Document text

-------------------------

Parminder Jeet Singh, executive director of Bengaluru-based nonprofit IT For Change, compares the race for rights over data to the industrialization of an earlier era.

"India is in a formative period of a new kind of economic policy, social order," said Singh. "India lost out on industrialization, but today we sit at an important historical point of digital industrialization. We need to take some strong measures, and this is only the first stake in the ground."

Singh was part of a working group assembled by the government to help draft this policy. The group was predominantly made up of companies started in India, although not necessarily incorporated here, including the now Walmart-owned Flipkart, Mukesh Ambani's Jio, MakeMyTrip, Ola, Paytm, among others, reported MediaNama. The working group excluded companies based overseas, such as Amazon, Uber, Visa and MasterCard.

"The question," says Singh, "is who owns the economic value of the data?"

This is a question being raised in other markets as well as control of data by internet giants becomes an area of increasing focus. Last year, the European Union's antitrust regulators opened a preliminary investigation to check whether Amazon unfairly copies popular products sold by rivals on its website.

"The policy is putting its priorities on data right," says cyber lawyer Pavan Duggal. "Indian data has been trickling out of India, and India hadn’t woken up to the power of data and this document recognizes that."

The policy lists examples of how companies collect user data and then use that information to tailor their marketing activities to focus on particular individuals with specific products.

"Companies with maximum access to data about consumers stand to make windfall profits from leveraging this through targeted advertising and product development," the draft says. "Going further, data generated by activity in one area can provide a competitive edge for a new business in another area. Further, algorithms can mine a vast amount of unstructured data generated from diverse sources, including the Internet of Things (IoT), for identifying trends and patterns which have considerable commercial value."

The draft lays out the bottomline: "Access to data has emerged as a main determinant of success of an enterprise in the digital economy."

But not everyone is pleased with the draft policy. Vivan Sharan, partner at Koan Advisory, a consultancy that works with several foreign technology companies that are operating in India, says the policy does "a poor job" at understanding what drives innovation and value in the digital world.

"Innovation stems from the provision of incentives, the basic premise of the many intellectual property frameworks," he says. "If the state takes away such incentives by labeling itself the self-declared ‘trustee’ of all data generated domestically, which seems to be a central premise of the draft policy, it does no service to the growth of a digital India."

Consider for instance, he adds, if Indian startups are forced to share proprietary data sets and source-codes with larger domestic competitors under the guise of unfettered access, "what would be the incentive of a small business to get involved in a data-driven business in the first place...? What are the safeguards in place for any business to survive such future state-interventions?"

The draft is open for comments from the public till early March.

-------------------------

Tasks for this exercise
- a) Print everything in the article on India's draft data policy from "Singh was part" down to "on its website.".
- b) Which overseas-based companies does the article on India's draft data policy say were excluded from the government's working group?
- c) According to the article on India's draft data policy, until when is the draft open for public comments?

Dataset
-------------------------

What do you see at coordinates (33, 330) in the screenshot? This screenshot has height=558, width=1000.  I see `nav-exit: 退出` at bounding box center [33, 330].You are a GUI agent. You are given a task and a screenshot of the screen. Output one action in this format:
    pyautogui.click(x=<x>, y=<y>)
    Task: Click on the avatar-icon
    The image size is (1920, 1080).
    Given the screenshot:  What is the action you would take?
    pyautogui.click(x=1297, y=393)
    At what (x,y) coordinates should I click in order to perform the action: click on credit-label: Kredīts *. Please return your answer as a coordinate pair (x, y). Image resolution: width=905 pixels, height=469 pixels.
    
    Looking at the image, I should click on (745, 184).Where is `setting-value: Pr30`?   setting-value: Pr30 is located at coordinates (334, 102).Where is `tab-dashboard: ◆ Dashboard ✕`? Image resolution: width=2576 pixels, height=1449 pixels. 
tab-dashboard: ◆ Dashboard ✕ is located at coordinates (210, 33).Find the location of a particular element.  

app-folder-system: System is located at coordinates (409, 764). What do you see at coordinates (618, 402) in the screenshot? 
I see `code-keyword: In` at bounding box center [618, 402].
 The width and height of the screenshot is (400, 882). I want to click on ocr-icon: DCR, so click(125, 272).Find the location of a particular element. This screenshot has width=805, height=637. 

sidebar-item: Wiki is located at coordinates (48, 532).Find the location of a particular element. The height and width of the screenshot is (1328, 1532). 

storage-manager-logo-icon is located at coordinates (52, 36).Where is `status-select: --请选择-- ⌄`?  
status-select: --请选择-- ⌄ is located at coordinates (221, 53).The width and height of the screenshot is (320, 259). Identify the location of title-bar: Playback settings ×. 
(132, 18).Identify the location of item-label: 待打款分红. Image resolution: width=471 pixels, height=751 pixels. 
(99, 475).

-------------------------

Solutions to the problems
- a)
Singh was part of a working group assembled by the government to help draft this policy. The group was predominantly made up of companies started in India, although not necessarily incorporated here, including the now Walmart-owned Flipkart, Mukesh Ambani's Jio, MakeMyTrip, Ola, Paytm, among others, reported MediaNama. The working group excluded companies based overseas, such as Amazon, Uber, Visa and MasterCard.

"The question," says Singh, "is who owns the economic value of the data?"

This is a question being raised in other markets as well as control of data by internet giants becomes an area of increasing focus. Last year, the European Union's antitrust regulators opened a preliminary investigation to check whether Amazon unfairly copies popular products sold by rivals on its website.

- b) Amazon, Uber, Visa, MasterCard

- c) Until early March.